[A Forgotten Post. I meant to publish this three weeks ago!]
Finally, I see why Peter Navarro sticks with President Trump:
In his 2011 book “Death by China,” President Donald Trump’s senior adviser Peter Navarro quoted a China hawk named “Ron Vara” to prove his point on the threat posed by Beijing to the American economy.
“Only the Chinese can turn a leather sofa into an acid bath, a baby crib into a lethal weapon, and a cell phone battery into heart-piercing shrapnel,” Vara said. He appears once more in the book and is even referenced in the index.
There’s just one problem — Vara doesn’t appear to exist, according to an investigation by an Australian academic, who determined that Vara is actually Navarro. Ron Vara is even an anagram of Navarro’s last name. [CNN]
And why does this explain that? Because Trump does the same thing:
The voice is instantly familiar; the tone, confident, even cocky; the cadence, distinctly Trumpian. The man on the phone vigorously defending Donald Trump says he’s a media spokesman named John Miller, but then he says, “I’m sort of new here,” and “I’m somebody that he knows and I think somebody that he trusts and likes” and even “I’m going to do this a little, part time, and then, yeah, go on with my life.”
A recording obtained by The Washington Post captures what New York reporters and editors who covered Trump’s early career experienced in the 1970s, ’80s and ’90s: calls from Trump’s Manhattan office that resulted in conversations with “John Miller” or “John Barron” — public-relations men who sound precisely like Trump himself — who indeed are Trump, masquerading as an unusually helpful and boastful advocate for himself, according to the journalists and several of Trump’s top aides. [WaPo]
Navarro tried to shrug it off as him being superior to everyone else, but there’s a key problem with that assertion: if you quote someone else as an authority, you don’t necessarily have to then prove the point.

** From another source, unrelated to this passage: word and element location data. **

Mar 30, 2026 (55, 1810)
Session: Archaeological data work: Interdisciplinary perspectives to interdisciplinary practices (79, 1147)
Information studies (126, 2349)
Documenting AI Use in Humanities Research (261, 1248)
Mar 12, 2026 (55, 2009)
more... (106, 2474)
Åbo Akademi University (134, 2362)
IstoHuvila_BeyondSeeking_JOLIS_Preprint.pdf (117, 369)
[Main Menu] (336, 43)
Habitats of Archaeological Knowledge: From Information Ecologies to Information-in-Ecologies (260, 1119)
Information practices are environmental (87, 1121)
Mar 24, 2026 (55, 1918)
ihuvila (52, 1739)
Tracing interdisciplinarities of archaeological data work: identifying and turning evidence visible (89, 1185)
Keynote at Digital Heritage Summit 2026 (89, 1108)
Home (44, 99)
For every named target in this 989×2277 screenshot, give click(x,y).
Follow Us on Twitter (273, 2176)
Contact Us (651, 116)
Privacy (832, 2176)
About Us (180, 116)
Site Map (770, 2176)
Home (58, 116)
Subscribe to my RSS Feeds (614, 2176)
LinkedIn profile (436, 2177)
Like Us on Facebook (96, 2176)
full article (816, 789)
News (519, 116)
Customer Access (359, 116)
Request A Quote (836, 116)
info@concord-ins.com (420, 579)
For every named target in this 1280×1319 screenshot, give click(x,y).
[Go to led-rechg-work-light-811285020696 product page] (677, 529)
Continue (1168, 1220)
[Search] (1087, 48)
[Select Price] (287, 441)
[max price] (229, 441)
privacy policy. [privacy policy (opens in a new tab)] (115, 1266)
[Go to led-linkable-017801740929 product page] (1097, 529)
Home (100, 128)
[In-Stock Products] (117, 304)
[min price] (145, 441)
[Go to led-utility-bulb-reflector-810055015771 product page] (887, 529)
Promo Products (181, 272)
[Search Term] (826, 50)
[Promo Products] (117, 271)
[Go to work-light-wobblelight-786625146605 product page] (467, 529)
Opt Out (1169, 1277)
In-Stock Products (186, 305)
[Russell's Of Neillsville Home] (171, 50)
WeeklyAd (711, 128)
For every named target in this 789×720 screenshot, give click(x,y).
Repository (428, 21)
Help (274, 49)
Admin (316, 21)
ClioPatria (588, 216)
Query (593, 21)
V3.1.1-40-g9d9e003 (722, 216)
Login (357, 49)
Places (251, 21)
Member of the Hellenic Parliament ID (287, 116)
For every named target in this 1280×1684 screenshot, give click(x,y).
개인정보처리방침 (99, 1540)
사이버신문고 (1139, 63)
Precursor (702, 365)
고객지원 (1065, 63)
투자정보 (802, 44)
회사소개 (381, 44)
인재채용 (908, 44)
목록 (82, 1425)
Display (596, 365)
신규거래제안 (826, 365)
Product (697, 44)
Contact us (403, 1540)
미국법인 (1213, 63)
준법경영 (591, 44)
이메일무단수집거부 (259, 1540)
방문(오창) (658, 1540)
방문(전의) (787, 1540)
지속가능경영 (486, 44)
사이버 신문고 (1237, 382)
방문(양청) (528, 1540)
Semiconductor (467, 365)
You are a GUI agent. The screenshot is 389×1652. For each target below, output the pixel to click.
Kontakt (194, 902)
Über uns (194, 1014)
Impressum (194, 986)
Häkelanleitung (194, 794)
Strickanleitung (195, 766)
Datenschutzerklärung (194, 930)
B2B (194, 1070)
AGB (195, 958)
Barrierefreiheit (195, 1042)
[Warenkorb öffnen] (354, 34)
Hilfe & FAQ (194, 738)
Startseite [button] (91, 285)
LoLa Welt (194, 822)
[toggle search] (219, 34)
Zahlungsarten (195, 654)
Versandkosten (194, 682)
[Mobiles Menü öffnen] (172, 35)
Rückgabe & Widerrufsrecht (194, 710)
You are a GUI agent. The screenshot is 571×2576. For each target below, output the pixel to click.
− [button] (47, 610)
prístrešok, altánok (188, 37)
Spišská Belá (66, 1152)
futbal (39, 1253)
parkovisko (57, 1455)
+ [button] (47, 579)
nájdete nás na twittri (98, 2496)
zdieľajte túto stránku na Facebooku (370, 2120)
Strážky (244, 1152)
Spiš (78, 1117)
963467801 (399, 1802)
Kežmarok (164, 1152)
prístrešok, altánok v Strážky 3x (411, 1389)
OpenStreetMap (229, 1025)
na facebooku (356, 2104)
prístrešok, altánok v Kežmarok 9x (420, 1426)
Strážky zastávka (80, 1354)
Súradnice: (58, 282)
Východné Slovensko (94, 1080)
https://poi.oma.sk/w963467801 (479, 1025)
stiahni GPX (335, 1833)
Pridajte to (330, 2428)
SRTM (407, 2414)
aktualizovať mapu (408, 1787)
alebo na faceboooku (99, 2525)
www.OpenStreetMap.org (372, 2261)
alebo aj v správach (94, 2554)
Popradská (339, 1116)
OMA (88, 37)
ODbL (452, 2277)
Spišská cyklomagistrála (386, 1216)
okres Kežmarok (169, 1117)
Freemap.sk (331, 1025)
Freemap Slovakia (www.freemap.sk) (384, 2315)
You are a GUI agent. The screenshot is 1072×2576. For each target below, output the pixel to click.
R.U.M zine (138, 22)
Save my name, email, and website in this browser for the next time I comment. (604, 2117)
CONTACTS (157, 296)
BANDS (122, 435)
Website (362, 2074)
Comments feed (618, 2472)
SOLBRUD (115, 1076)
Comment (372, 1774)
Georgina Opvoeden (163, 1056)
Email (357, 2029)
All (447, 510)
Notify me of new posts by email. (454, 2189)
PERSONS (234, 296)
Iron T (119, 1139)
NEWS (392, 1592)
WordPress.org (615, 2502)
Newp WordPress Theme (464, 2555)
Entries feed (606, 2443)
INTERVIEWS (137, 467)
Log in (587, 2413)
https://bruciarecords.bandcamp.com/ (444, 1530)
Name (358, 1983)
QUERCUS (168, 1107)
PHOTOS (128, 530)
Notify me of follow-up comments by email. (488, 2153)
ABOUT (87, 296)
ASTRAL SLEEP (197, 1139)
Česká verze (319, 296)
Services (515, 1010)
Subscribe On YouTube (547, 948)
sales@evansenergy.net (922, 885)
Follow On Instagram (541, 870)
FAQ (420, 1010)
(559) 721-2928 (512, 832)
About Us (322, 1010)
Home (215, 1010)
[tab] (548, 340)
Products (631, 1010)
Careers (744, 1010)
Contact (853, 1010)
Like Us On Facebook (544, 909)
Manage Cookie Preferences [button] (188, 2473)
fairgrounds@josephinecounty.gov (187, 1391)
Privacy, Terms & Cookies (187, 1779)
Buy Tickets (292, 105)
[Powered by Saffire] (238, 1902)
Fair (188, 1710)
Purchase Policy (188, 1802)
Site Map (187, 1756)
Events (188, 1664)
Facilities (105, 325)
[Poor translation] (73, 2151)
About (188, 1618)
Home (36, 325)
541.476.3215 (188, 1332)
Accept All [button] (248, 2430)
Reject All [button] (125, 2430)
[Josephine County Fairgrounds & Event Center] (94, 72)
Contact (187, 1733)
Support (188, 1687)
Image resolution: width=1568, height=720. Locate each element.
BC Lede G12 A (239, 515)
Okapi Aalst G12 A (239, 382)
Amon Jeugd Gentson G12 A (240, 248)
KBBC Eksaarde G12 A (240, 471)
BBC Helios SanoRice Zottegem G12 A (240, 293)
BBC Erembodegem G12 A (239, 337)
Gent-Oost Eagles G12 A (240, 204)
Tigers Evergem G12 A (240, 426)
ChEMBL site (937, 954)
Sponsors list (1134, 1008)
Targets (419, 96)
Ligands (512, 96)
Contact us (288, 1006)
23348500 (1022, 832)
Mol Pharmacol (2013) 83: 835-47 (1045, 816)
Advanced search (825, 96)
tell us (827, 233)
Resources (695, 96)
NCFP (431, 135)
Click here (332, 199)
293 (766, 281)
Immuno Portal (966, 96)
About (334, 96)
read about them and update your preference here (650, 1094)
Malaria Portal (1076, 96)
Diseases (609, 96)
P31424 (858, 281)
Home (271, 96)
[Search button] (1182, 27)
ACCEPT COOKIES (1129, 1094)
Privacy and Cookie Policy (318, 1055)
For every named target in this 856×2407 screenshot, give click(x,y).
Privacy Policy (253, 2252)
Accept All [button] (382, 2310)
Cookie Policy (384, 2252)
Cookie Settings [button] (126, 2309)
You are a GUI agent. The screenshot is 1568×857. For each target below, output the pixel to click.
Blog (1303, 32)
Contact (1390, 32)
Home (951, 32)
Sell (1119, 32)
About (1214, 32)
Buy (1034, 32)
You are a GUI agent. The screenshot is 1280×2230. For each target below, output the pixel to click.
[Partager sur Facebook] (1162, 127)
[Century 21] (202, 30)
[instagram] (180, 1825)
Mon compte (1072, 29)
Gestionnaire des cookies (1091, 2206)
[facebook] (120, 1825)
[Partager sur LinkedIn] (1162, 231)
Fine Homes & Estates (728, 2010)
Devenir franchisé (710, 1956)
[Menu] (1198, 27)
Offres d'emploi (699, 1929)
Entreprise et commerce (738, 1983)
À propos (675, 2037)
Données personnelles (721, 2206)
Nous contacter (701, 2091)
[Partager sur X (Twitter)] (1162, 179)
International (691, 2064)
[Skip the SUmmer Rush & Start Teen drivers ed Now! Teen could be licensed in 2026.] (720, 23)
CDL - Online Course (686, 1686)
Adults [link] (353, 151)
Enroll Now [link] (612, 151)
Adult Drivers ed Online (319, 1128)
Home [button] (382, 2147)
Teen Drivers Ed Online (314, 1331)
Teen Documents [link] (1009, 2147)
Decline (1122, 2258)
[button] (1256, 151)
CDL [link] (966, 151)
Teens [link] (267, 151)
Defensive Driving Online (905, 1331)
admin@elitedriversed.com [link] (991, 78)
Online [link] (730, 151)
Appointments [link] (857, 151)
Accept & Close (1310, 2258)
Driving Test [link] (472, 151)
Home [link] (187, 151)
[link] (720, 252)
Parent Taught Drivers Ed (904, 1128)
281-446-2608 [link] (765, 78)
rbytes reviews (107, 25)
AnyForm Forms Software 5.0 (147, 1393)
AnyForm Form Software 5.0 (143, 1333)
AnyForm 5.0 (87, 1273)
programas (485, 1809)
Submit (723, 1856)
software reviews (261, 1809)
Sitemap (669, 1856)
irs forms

While appeal to authority is a fallacious argument technique in formal rhetoric and logic, it’s not uncommon to see such in literature as a simple short-hand for an argument, with an implicit Go see his arguments present.
But if you can’t quote someone else, then you have to prove your point. By using this appeal to a non-existent authority, Navarro is skipping the actual proof – and proving himself a fraud.